Reproduce the entries below, switching every occurrence of "You are a computer-use agent" to "You are a screen-control agent" and leaving everything else unchanged.

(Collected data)
------------

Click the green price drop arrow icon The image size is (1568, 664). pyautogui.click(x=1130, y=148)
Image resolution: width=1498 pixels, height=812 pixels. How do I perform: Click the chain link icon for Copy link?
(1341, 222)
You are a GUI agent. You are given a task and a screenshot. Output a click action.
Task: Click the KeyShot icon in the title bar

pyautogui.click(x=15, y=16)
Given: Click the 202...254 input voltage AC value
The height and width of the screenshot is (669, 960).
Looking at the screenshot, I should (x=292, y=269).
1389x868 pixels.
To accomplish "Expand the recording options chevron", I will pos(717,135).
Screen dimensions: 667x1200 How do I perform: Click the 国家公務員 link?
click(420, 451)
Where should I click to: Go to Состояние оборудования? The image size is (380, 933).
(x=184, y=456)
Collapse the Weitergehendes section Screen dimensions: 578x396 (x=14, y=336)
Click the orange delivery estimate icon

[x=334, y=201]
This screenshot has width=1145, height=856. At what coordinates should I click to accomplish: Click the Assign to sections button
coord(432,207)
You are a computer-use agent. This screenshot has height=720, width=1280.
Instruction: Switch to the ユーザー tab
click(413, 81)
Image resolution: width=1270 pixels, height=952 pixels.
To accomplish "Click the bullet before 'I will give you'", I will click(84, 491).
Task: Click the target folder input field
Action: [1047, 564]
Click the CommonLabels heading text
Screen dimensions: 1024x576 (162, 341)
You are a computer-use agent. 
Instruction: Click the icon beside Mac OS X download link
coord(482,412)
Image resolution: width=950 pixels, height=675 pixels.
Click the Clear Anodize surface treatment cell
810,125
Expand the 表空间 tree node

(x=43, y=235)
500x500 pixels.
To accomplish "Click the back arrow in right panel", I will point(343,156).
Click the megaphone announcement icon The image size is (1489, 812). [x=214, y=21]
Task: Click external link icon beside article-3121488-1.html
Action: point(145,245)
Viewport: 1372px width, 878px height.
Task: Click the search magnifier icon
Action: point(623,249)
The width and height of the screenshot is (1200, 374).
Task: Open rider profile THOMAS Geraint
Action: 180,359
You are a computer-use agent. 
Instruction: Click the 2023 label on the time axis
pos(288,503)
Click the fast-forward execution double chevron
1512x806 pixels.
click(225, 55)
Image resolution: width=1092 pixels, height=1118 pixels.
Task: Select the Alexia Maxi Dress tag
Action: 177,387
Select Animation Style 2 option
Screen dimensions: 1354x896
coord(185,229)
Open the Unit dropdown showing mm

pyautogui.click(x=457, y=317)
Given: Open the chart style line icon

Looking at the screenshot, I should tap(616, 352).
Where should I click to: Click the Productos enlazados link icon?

------------

### SOLUTION TO THE EXERCISE
Click the green price drop arrow icon The image size is (1568, 664). pyautogui.click(x=1130, y=148)
Image resolution: width=1498 pixels, height=812 pixels. How do I perform: Click the chain link icon for Copy link?
(1341, 222)
You are a GUI agent. You are given a task and a screenshot. Output a click action.
Task: Click the KeyShot icon in the title bar

pyautogui.click(x=15, y=16)
Given: Click the 202...254 input voltage AC value
The height and width of the screenshot is (669, 960).
Looking at the screenshot, I should (x=292, y=269).
1389x868 pixels.
To accomplish "Expand the recording options chevron", I will pos(717,135).
Screen dimensions: 667x1200 How do I perform: Click the 国家公務員 link?
click(420, 451)
Where should I click to: Go to Состояние оборудования? The image size is (380, 933).
(x=184, y=456)
Collapse the Weitergehendes section Screen dimensions: 578x396 (x=14, y=336)
Click the orange delivery estimate icon

[x=334, y=201]
This screenshot has width=1145, height=856. At what coordinates should I click to accomplish: Click the Assign to sections button
coord(432,207)
You are a screen-control agent. This screenshot has height=720, width=1280.
Instruction: Switch to the ユーザー tab
click(413, 81)
Image resolution: width=1270 pixels, height=952 pixels.
To accomplish "Click the bullet before 'I will give you'", I will click(84, 491).
Task: Click the target folder input field
Action: [1047, 564]
Click the CommonLabels heading text
Screen dimensions: 1024x576 (162, 341)
You are a screen-control agent. 
Instruction: Click the icon beside Mac OS X download link
coord(482,412)
Image resolution: width=950 pixels, height=675 pixels.
Click the Clear Anodize surface treatment cell
810,125
Expand the 表空间 tree node

(x=43, y=235)
500x500 pixels.
To accomplish "Click the back arrow in right panel", I will point(343,156).
Click the megaphone announcement icon The image size is (1489, 812). [x=214, y=21]
Task: Click external link icon beside article-3121488-1.html
Action: point(145,245)
Viewport: 1372px width, 878px height.
Task: Click the search magnifier icon
Action: point(623,249)
The width and height of the screenshot is (1200, 374).
Task: Open rider profile THOMAS Geraint
Action: 180,359
You are a screen-control agent. 
Instruction: Click the 2023 label on the time axis
pos(288,503)
Click the fast-forward execution double chevron
1512x806 pixels.
click(225, 55)
Image resolution: width=1092 pixels, height=1118 pixels.
Task: Select the Alexia Maxi Dress tag
Action: 177,387
Select Animation Style 2 option
Screen dimensions: 1354x896
coord(185,229)
Open the Unit dropdown showing mm

pyautogui.click(x=457, y=317)
Given: Open the chart style line icon

Looking at the screenshot, I should tap(616, 352).
Where should I click to: Click the Productos enlazados link icon?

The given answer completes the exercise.